Undermining Judiciary

Rarely does a day pass in Pakistan that can be called a normal one. Additional attorney general Zahid F. Ebrahim tendering his resignation to the President of Pakistan Arif Alvi is a brave move and a genuine protest against the “reckless attempt to browbeat the judiciary.”

Mr Ebrahim’s resignation is a protest against the government’s attempts to undermine the reputation of judges who are otherwise known as judges with unimpeachable integrity show that the government does not want to work with an independent judiciary. Many people who know the honourable justice keep him in high regards for his integrity, honesty and competence.

Nevertheless, Under Article 209 of the Constitution of the Islamic Republic of Pakistan, it is the President of Pakistan who may, upon the recommendation of the Supreme Judicial Council, remove a judge of a superior court. At the very outset, let the obvious be stated – the deciding authority on whether, after the recommendations of the SJC, a judge of the superior court should be removed or not is the President of Pakistan: not the Supreme Judicial Council.

That said, it would not be incorrect to state that if the deciding authority is the president of Pakistan, it is he whose doors ought to be knocked when an accused person is being condemned, and sentiments of hate are being fostered against him in the eyes of the public in the era of “accountability”. Hence, his writing to the president of Pakistan seeking a copy of the reference is not illegal.
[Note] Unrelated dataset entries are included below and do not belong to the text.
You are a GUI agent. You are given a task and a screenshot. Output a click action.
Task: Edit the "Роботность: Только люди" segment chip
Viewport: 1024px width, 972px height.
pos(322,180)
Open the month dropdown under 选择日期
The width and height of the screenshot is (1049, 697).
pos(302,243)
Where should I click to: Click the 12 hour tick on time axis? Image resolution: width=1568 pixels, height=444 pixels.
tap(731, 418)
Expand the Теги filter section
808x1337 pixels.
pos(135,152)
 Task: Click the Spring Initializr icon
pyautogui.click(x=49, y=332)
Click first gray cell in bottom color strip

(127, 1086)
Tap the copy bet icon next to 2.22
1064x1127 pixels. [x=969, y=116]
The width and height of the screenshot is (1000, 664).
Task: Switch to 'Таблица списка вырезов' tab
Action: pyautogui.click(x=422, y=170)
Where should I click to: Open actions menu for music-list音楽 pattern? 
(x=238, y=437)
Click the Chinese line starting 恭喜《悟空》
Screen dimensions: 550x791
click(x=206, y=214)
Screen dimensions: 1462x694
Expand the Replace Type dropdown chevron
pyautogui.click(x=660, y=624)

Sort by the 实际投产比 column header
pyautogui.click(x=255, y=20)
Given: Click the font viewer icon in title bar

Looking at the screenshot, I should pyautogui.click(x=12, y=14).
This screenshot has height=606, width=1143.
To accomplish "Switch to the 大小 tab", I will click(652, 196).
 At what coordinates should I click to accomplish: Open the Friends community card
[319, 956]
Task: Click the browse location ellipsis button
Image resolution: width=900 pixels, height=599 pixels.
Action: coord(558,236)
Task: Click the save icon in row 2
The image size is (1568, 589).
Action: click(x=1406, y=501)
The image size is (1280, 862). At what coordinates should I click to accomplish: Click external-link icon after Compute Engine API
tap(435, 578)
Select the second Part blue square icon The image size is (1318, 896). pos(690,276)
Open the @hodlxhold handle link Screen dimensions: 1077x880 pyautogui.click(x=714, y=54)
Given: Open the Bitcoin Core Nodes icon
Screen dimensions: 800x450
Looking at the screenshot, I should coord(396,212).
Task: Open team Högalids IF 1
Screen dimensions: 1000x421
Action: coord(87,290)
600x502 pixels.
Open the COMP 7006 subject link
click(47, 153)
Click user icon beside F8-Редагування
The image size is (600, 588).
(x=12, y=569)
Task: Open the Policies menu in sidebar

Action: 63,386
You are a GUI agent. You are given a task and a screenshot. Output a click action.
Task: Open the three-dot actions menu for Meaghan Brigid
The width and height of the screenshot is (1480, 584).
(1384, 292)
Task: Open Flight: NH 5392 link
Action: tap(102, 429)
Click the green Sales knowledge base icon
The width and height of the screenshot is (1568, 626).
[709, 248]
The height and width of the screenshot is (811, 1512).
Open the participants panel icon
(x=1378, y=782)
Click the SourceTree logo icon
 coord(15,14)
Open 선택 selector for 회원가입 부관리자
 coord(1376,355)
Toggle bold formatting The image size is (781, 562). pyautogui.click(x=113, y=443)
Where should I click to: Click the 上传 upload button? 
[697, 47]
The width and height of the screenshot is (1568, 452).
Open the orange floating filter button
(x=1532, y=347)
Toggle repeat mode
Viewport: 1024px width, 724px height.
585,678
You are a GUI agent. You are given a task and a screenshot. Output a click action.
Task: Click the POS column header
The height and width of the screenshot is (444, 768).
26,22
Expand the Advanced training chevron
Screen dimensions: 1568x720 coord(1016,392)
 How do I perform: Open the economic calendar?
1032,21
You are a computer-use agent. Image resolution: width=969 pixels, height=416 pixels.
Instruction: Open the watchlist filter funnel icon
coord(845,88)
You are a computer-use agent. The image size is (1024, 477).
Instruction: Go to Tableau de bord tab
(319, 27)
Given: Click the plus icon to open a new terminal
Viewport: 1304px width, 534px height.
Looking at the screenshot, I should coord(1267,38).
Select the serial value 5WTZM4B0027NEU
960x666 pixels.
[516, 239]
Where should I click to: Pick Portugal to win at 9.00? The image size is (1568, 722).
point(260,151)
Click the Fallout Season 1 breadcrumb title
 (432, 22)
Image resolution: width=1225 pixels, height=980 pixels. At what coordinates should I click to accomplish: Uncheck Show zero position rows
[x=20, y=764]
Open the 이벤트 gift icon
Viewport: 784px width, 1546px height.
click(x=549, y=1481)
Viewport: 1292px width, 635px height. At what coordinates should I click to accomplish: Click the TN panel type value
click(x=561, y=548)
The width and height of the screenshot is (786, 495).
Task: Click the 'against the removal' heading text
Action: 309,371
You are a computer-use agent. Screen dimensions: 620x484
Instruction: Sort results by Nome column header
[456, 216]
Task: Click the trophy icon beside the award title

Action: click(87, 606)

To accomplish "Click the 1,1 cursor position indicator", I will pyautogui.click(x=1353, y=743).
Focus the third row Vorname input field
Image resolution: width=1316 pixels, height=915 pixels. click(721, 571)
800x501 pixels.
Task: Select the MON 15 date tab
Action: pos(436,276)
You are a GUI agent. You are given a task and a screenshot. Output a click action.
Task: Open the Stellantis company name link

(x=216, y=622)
The right to a fair trial includes the right to be aware of the allegations, in their entirety, against a person accused of misconduct. However, when such allegations are slyly conveyed to the general public in bits and pieces through social, electronic and print media, to foster sentiments of hate, they not only violate the right to a fair trial on the part of the government, they also leave the government open to judicial contempt.